At the trial of Sasa Cvjetan, Goran Stoparic testified for two hours about the shooting of 19 ethnic Albanians, most of them women and children, by Serbian security forces. The killing took place in the Kosovo town of Podujevo on March 28, 1999, four days after the start of the NATO bombing of Yugoslavia.

“Stoparic took an enormous risk to step forward,” said Rachel Denber, acting executive director of Human Rights Watch’s Europe and Central Asia division. “Serbian authorities now have a duty to protect him. If he is harmed, other potential witnesses won’t risk coming forward.”

Stoparic, at the time a member of the “Scorpions” group in the Special Anti-Terrorist Unit (SAJ) of the Serbian police, provided a detailed chronology of the events that preceded the killing. He said a wall obstructed him from seeing the shooting itself, but that he heard the shots fired and saw a group of the “Scorpions”—including Cvjetan—change their rifle clips immediately afterward. He said he also heard a discussion among the unit members about the shooting later that day.

Stoparic was supposed to testify on December 8, but cancelled, saying he was unwell. In yesterday’s testimony, Stoparic said that, two days earlier, he feared taking the stand because the commander of his unit, Slobodan Medic, was in the court building and had warned him minutes before the scheduled testimony to conceal the truth. According to Stoparic’s testimony, the commander’s brother was among the perpetrators of the crime.

The presiding judge issued a formal order of protection for Stoparic, but as Human Rights Watch’s monitoring has found, other war crimes trials in Serbia and Montenegro lack a systematic, properly funded witness protection program.

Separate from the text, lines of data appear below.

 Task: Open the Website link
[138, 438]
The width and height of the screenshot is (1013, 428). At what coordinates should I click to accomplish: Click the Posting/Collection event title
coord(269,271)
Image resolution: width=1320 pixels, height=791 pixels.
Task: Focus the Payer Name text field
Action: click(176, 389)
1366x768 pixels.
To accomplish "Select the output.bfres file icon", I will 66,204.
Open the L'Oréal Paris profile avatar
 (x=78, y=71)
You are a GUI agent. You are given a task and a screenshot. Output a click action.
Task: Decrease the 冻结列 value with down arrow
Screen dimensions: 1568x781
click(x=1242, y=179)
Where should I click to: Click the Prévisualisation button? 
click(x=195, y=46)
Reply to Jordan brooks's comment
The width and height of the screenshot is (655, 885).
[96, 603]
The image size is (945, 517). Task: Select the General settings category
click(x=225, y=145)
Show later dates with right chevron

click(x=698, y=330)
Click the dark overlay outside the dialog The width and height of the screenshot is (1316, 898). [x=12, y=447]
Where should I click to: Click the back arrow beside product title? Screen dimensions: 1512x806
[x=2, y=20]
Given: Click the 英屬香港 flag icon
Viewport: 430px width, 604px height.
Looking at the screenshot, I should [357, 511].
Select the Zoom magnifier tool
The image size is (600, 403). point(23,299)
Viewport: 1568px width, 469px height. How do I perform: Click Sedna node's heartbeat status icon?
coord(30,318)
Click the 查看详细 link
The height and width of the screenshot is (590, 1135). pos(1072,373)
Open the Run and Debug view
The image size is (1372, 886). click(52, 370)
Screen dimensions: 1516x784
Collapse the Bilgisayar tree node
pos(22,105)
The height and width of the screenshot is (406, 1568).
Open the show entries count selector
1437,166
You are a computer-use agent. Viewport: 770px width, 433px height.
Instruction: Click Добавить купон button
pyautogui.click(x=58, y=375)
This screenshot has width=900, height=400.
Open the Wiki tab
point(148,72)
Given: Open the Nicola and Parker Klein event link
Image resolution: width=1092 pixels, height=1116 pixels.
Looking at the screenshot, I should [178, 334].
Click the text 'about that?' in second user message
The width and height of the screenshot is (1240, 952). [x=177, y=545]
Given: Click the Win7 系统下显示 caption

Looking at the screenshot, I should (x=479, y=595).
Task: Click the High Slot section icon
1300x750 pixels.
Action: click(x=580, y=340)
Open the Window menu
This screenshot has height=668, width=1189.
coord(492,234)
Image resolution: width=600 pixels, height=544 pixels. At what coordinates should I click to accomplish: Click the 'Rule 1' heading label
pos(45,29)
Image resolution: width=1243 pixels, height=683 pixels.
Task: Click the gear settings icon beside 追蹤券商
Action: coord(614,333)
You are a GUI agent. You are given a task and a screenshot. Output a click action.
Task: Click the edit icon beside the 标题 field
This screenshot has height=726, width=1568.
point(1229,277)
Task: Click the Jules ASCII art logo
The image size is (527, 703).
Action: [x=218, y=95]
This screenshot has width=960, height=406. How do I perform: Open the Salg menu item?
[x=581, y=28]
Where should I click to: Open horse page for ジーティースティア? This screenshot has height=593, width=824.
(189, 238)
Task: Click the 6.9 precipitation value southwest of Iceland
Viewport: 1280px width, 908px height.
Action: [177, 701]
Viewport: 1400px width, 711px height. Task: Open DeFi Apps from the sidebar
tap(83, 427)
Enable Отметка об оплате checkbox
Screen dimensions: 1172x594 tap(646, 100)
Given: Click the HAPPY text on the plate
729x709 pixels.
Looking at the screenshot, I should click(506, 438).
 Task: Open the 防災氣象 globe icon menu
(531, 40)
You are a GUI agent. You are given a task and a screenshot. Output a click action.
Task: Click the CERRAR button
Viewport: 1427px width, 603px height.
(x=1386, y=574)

Human Rights Watch also noted that the Serbian prosecutor’s office is obliged to investigate Stoparic’s allegations that other members of the “Scorpion” unit were involved in the Podujevo killings, as well as the obstruction of justice throughout the trial.

Background:

Serb forces killed 19 Albanian civilians on March 28, 1999, in Podujevo. Seven women and seven children were among the killed. Three buses carrying the “Scorpions” unit arrived in Podujevo early in the morning of that day. Shortly afterward, the unit members left the buses and sought housing for the night. They entered the front yards and ordered the Albanian inhabitants of the houses to leave. Those killed apparently had remained in a house in the center of Podujevo; they were killed in the yard after having been expelled from the house.

At the beginning of April 2002, the prosecutor for the southern Serbian town of Prokuplje indicted Sasa Cvjetan and Dejan Demirovic on war crimes charges. The trial began in October 2002, in Prokuplje, with Demirovic tried in absentia because he had absconded. On November 27, 2002, the Supreme Court of Serbia transferred the case to the Belgrade District Court, after the presiding judge and prosecutor in Prokuplje faced acts of intimidation, apparently by supporters of the defendant. The trial recommenced in Belgrade on March 12, 2003. Four survivors, all children at the time of the killings, now reside in the United Kingdom; they testified in the Belgrade District Court on July 9-10, 2003. A number of former members of the “Scorpions” testified in Prokuplje and Belgrade, all claiming that they did not know who was responsible for the killings in Podujevo.

Dejan Demirovic, age 28, who moved to Canada in 2001 and was jailed for five months in 2003, is challenging extradition proceedings.